SITE Energy Talks – Energy Demand Management: Insights from Behavioral Economics
How do consumers make energy efficiency decisions?
It has long been recognized that consumers fail to minimize the total costs of their energy-consuming investments due to a range of market and non-market based failures. This has become known as the ‘Energy Efficiency Gap’. However, there is currently a large knowledge gap in terms of understanding how consumers make decisions which involve an energy consumption component.
At SITE Energy Talks 2018 – Energy Demand Management: Insights from Behavioral Economics on October 16, Eleanor Denny, Associate Professor at Trinity College Dublin, will discuss which factors are salient in consumers’ decisions, the relative importance of these factors and how these factors change by consumer group and product type.
Eleanor Denny is a prominent researcher in the area of Energy Economics and has been awarded over €2.85 million in research funding as principal investigator.
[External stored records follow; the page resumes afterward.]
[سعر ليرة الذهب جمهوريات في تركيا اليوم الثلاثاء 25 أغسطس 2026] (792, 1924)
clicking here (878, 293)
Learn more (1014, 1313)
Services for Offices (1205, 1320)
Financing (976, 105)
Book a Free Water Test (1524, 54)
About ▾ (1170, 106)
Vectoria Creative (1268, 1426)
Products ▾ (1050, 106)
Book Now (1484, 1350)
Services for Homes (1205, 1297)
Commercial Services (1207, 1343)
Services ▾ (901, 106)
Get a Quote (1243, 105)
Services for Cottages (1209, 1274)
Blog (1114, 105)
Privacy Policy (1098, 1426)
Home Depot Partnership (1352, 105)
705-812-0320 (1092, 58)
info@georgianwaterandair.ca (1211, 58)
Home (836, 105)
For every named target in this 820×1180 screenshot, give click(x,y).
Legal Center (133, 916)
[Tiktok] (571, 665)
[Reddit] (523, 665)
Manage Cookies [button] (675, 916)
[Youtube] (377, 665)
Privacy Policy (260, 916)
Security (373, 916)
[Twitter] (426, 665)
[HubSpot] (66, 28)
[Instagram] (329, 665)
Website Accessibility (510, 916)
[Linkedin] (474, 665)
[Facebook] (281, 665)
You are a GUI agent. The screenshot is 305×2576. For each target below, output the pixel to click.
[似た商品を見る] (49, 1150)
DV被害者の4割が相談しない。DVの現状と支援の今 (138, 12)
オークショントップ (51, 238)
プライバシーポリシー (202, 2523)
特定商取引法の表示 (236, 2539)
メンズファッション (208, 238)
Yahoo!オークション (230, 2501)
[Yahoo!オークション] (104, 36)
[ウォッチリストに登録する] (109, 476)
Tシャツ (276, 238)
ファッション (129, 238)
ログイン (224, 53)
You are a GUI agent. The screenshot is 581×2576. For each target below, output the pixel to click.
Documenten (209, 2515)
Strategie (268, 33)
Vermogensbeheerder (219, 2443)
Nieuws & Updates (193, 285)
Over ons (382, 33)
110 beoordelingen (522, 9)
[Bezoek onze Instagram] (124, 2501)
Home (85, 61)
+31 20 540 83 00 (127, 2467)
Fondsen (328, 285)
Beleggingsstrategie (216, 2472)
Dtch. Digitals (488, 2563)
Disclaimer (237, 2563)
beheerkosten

She has research interests in behavioural and energy economics and has published over 50 international peer-reviewed publications with more than 1650 citations. Currently, she is coordinator of the Horizon 2020 project CONSEED (CONSumer Energy Efficiency Decision making), the project NEEPD (Nudging Energy Efficient Purchasing Decisions) as well as numerous other projects relating to energy efficiency and consumer behaviour.
After the presentation by Eleanor Denny there will be comments by Natalya Volchkova, Assistant Professor and Policy Director at Center for Economic and Financial Research at the New Economic School (NES) in Moscow.